Material for the task.

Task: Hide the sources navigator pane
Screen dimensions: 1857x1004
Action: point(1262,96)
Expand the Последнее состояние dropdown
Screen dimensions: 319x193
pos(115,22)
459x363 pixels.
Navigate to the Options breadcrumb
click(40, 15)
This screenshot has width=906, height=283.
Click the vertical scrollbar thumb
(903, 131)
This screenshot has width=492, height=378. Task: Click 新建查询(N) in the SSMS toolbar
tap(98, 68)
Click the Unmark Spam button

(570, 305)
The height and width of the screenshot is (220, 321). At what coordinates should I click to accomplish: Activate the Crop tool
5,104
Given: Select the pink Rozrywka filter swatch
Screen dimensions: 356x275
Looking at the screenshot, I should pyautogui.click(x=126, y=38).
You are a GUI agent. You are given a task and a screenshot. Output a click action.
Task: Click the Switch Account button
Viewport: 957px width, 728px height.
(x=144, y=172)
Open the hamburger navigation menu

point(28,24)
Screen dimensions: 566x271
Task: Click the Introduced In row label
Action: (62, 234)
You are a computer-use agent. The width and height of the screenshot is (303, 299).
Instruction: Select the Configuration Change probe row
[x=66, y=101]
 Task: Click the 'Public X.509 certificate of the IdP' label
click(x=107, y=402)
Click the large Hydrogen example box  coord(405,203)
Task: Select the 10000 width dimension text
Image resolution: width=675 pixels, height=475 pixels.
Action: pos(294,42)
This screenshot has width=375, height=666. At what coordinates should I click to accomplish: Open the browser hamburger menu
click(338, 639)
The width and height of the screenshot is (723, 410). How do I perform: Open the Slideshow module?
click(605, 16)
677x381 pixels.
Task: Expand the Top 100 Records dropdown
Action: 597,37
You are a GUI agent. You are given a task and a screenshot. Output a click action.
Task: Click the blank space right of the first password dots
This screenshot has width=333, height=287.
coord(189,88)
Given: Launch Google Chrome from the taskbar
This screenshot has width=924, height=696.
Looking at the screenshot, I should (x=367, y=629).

The task. Write out every record exactly as it appears above.

Written response.
Task: Hide the sources navigator pane
Screen dimensions: 1857x1004
Action: point(1262,96)
Expand the Последнее состояние dropdown
Screen dimensions: 319x193
pos(115,22)
459x363 pixels.
Navigate to the Options breadcrumb
click(40, 15)
This screenshot has width=906, height=283.
Click the vertical scrollbar thumb
(903, 131)
This screenshot has width=492, height=378. Task: Click 新建查询(N) in the SSMS toolbar
tap(98, 68)
Click the Unmark Spam button

(570, 305)
The height and width of the screenshot is (220, 321). At what coordinates should I click to accomplish: Activate the Crop tool
5,104
Given: Select the pink Rozrywka filter swatch
Screen dimensions: 356x275
Looking at the screenshot, I should pyautogui.click(x=126, y=38).
You are a GUI agent. You are given a task and a screenshot. Output a click action.
Task: Click the Switch Account button
Viewport: 957px width, 728px height.
(x=144, y=172)
Open the hamburger navigation menu

point(28,24)
Screen dimensions: 566x271
Task: Click the Introduced In row label
Action: (62, 234)
You are a computer-use agent. The width and height of the screenshot is (303, 299).
Instruction: Select the Configuration Change probe row
[x=66, y=101]
 Task: Click the 'Public X.509 certificate of the IdP' label
click(x=107, y=402)
Click the large Hydrogen example box  coord(405,203)
Task: Select the 10000 width dimension text
Image resolution: width=675 pixels, height=475 pixels.
Action: pos(294,42)
This screenshot has width=375, height=666. At what coordinates should I click to accomplish: Open the browser hamburger menu
click(338, 639)
The width and height of the screenshot is (723, 410). How do I perform: Open the Slideshow module?
click(605, 16)
677x381 pixels.
Task: Expand the Top 100 Records dropdown
Action: 597,37
You are a GUI agent. You are given a task and a screenshot. Output a click action.
Task: Click the blank space right of the first password dots
This screenshot has width=333, height=287.
coord(189,88)
Given: Launch Google Chrome from the taskbar
This screenshot has width=924, height=696.
Looking at the screenshot, I should (x=367, y=629).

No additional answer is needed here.